*** Raw data

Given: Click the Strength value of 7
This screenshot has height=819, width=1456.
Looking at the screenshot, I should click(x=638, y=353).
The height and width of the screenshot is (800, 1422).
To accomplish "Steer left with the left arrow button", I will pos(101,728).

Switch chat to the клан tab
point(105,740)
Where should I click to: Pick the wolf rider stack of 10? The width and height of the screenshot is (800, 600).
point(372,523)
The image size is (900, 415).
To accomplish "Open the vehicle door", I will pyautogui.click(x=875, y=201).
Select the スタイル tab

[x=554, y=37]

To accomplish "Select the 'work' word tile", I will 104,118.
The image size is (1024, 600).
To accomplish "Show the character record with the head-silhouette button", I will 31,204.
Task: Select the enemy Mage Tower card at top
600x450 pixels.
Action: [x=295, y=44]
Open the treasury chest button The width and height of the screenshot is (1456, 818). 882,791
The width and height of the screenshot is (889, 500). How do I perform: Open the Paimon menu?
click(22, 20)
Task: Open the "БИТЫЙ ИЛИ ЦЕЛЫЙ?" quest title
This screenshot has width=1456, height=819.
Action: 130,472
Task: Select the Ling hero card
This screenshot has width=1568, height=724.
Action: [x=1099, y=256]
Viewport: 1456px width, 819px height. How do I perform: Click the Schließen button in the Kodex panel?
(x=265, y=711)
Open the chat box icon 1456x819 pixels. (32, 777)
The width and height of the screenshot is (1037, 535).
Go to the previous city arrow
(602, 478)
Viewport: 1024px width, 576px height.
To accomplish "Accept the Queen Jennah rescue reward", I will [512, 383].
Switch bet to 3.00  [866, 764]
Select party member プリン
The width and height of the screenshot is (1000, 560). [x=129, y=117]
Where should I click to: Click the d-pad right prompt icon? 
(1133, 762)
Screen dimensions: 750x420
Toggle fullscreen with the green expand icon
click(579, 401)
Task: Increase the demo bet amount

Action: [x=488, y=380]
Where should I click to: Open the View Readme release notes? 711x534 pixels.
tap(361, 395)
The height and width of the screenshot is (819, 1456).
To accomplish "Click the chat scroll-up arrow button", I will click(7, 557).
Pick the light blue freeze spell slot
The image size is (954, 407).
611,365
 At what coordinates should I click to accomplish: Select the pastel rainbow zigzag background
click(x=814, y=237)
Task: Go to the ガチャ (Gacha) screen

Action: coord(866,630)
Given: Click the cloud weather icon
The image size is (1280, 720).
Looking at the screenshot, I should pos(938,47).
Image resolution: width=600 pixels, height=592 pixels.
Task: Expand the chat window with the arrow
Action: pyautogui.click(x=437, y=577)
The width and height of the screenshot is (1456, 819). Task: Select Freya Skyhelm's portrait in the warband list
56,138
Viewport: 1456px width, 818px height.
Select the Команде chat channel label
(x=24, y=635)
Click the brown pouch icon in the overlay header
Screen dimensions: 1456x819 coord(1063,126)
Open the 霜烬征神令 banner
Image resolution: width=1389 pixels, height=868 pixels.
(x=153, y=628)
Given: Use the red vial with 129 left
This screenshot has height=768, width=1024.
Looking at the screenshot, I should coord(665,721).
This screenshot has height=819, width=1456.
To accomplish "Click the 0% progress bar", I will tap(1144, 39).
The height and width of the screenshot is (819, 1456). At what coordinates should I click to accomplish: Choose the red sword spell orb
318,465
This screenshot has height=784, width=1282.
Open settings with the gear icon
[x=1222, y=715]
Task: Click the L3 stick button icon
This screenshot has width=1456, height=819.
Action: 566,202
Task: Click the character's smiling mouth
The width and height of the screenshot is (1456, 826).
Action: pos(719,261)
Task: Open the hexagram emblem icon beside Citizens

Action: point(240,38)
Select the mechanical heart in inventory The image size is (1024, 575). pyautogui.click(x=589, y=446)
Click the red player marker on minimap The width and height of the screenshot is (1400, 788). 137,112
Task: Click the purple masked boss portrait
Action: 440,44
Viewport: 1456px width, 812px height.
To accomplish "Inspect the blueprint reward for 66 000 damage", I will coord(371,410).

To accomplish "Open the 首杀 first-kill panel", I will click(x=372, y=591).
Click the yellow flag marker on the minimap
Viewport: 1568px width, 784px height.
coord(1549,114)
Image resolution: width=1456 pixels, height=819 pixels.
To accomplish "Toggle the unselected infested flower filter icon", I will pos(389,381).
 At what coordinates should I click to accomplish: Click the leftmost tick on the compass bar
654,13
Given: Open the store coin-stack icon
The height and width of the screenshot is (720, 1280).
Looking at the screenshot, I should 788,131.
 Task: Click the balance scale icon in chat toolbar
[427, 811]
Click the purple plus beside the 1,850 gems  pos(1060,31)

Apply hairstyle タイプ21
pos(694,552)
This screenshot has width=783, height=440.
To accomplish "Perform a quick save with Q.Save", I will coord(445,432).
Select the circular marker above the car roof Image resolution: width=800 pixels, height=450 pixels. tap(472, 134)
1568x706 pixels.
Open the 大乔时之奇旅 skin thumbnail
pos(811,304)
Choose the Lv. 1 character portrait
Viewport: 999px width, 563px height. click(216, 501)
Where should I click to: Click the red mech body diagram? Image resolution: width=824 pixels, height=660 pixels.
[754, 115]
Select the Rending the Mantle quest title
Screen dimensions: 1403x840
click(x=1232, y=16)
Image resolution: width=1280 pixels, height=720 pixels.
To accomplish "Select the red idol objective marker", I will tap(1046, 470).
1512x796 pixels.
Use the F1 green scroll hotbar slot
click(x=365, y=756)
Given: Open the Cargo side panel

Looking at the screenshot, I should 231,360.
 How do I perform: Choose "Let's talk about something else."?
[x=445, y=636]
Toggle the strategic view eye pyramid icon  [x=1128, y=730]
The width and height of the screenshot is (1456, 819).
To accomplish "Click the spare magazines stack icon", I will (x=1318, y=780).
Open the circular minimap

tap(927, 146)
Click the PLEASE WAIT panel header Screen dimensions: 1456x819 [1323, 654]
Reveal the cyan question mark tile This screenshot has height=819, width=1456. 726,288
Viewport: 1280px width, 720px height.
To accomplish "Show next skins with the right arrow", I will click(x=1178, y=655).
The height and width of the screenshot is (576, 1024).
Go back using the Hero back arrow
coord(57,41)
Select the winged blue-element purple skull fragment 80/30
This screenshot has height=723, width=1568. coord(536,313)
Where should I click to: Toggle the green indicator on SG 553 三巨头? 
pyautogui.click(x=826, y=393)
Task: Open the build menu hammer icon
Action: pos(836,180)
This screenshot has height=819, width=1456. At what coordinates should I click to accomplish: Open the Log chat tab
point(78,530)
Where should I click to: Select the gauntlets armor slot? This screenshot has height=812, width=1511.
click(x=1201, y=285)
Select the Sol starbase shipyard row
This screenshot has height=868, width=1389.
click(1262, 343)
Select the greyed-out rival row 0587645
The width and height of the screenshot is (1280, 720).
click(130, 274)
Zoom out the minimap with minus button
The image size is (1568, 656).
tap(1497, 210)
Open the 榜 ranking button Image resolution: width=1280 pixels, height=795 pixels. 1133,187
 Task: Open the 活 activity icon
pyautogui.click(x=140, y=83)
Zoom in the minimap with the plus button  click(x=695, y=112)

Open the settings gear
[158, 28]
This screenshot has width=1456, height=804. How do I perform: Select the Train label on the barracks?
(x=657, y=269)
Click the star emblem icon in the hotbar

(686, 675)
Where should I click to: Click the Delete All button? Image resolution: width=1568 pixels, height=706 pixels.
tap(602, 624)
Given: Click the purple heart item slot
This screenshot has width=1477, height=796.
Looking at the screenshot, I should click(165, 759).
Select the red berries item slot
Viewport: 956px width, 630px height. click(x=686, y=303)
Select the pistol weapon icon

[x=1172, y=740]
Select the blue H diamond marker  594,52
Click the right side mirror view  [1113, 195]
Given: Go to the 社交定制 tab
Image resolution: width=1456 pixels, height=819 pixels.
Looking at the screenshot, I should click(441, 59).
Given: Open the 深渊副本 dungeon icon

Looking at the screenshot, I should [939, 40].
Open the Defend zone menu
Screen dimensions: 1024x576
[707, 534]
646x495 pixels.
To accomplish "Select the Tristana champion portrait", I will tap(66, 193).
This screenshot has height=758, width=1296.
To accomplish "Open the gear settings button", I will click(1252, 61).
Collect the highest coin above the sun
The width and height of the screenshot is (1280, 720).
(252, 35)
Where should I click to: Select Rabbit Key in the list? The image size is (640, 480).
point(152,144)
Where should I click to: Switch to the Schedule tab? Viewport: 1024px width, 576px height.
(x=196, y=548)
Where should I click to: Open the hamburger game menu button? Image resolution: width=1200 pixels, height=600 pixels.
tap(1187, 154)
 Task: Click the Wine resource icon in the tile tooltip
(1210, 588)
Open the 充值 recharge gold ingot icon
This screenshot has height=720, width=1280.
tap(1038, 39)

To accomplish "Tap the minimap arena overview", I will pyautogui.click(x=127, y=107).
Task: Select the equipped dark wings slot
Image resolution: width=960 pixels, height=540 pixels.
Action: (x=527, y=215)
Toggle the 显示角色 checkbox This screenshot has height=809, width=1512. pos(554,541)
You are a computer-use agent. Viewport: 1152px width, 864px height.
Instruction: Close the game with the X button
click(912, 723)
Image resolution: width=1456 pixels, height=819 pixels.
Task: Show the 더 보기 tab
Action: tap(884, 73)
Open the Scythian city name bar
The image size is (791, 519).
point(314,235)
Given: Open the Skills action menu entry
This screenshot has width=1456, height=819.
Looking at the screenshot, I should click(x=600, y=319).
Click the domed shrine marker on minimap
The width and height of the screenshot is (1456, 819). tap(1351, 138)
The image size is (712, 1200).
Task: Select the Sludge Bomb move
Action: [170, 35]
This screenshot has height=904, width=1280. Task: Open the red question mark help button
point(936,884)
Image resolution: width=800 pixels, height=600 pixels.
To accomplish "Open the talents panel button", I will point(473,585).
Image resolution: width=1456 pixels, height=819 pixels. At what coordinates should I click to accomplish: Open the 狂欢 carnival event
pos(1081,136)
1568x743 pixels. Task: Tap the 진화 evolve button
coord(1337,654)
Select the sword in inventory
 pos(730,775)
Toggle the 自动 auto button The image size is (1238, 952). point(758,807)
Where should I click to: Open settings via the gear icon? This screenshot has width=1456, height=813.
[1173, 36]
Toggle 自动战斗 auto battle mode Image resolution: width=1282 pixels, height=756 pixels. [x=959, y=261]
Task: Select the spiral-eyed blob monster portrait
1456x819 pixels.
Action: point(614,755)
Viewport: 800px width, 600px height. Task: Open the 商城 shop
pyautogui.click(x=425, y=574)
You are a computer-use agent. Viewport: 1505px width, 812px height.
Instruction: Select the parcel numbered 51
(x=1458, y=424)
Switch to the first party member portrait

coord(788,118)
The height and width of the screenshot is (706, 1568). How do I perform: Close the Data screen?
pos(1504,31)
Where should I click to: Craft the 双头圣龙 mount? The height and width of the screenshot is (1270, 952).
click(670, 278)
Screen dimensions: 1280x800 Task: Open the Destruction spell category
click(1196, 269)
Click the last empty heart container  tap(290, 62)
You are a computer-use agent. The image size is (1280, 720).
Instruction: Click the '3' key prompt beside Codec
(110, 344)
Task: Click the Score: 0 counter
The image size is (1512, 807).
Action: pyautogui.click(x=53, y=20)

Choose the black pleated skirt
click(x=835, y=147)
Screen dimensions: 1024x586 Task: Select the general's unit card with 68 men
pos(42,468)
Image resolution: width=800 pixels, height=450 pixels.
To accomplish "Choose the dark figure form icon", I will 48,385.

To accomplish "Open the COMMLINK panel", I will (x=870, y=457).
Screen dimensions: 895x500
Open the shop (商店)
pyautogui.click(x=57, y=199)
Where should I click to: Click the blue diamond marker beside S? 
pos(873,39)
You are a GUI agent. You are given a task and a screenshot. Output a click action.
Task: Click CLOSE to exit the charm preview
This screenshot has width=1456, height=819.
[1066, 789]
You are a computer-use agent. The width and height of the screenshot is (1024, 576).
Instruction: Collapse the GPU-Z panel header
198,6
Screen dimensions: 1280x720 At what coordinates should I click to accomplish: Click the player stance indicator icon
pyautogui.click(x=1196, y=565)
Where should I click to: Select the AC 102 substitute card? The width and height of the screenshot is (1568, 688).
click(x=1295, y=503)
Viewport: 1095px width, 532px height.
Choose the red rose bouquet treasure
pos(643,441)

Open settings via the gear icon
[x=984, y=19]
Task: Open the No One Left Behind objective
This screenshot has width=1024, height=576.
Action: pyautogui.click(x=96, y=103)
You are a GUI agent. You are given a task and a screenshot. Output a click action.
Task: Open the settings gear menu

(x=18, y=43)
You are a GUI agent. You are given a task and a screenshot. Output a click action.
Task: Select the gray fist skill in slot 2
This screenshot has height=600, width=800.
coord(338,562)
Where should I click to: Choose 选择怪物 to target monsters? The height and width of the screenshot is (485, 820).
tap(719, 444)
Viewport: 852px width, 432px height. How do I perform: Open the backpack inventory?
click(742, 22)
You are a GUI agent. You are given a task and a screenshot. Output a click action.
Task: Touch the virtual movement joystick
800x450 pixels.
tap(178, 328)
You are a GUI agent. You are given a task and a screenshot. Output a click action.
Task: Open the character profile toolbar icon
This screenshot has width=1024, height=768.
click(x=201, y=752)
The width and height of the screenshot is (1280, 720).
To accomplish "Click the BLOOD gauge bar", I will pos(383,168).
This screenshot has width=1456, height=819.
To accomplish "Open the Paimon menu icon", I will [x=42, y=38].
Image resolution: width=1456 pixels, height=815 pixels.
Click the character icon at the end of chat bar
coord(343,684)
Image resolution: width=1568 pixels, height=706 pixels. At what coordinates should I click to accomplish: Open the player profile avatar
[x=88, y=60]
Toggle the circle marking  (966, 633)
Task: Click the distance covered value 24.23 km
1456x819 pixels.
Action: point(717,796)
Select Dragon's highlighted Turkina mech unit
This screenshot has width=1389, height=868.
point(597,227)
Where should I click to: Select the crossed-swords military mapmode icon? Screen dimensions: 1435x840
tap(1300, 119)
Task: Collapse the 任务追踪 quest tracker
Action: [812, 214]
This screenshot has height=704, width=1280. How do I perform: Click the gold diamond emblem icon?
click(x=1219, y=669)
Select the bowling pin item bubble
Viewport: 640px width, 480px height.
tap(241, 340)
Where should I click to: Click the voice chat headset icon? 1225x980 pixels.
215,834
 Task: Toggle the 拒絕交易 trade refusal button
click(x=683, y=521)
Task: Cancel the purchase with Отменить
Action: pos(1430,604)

******

# Aim
Copy out the lines of the material above, starting at the line containing "This screenshot has height=704, width=1280." and ending with the line containing "tap(241, 340)".

# Reply
This screenshot has height=704, width=1280. How do I perform: Click the gold diamond emblem icon?
click(x=1219, y=669)
Select the bowling pin item bubble
Viewport: 640px width, 480px height.
tap(241, 340)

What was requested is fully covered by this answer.